Create a mini case study that highlights what you implemented and the positive impact it had. This not only helps encourage the team to adopt similar changes but also motivates them to follow through on your other recommendations.
When internal stakeholders or client teams witness the tangible impact of your individual recommendations, something remarkable happens—they get excited about implementing more of them. As enthusiasm builds, the time required to execute changes decreases, and your overall influence continues to grow.
If your compelling, data-driven case study doesn’t immediately inspire action, remember that you can always turn to the implementation tools mentioned earlier to ensure those recommendations are carried out.
Conduct SEO Testing
In the past, SEO testing was mostly accessible to large enterprises like eBay, which could afford to develop their own custom solutions.

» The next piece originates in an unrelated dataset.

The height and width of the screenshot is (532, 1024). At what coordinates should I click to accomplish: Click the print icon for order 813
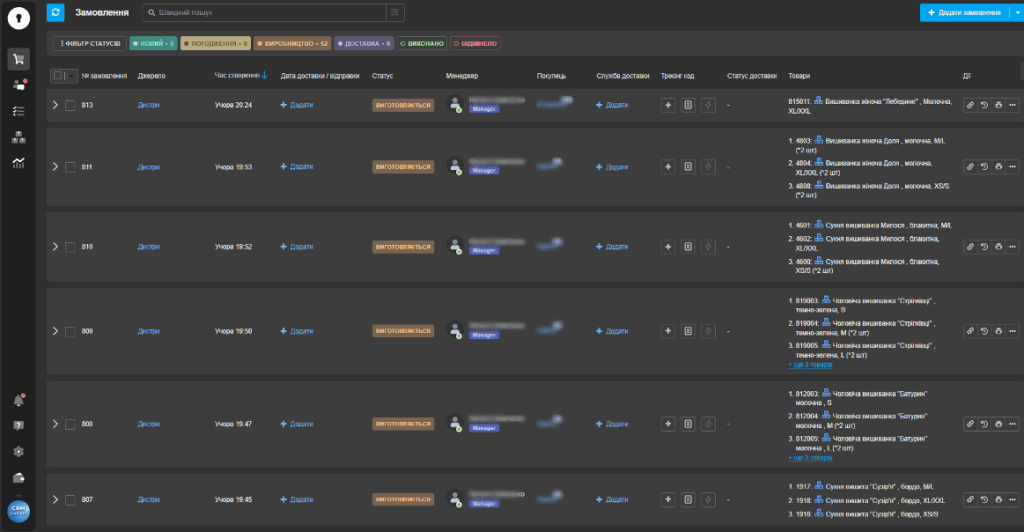[998, 105]
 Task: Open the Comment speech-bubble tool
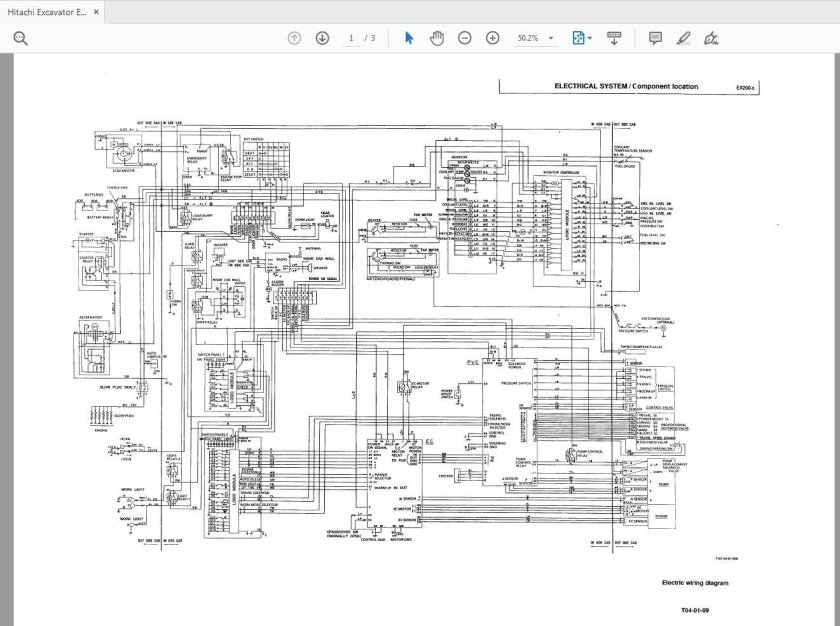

However, with the rise of cloud-based hosting and content delivery network (CDN) services like CloudFlare, new platforms such as RankSense and SearchPilot have emerged. These tools make it possible for anyone to implement and test SEO changes effectively.
SEO testing accelerates results by revealing which changes will have a positive impact and which might not—or could even be harmful. By identifying successful strategies before investing developer or team resources, you can avoid wasting time and achieve results more efficiently than through trial and error.
Accelerating Your SEO Efforts
We all understand that SEO is a long-term game, but that doesn’t mean you or your clients have to wait months to see meaningful results.
By incorporating SEO testing, leveraging implementation tools, and focusing on the most impactful tasks, you can build an agile SEO strategy that drives results more quickly. With the framework of tackling low-hanging fruit first and pursuing bigger wins later, you’ll be set up to achieve faster SEO success than ever before.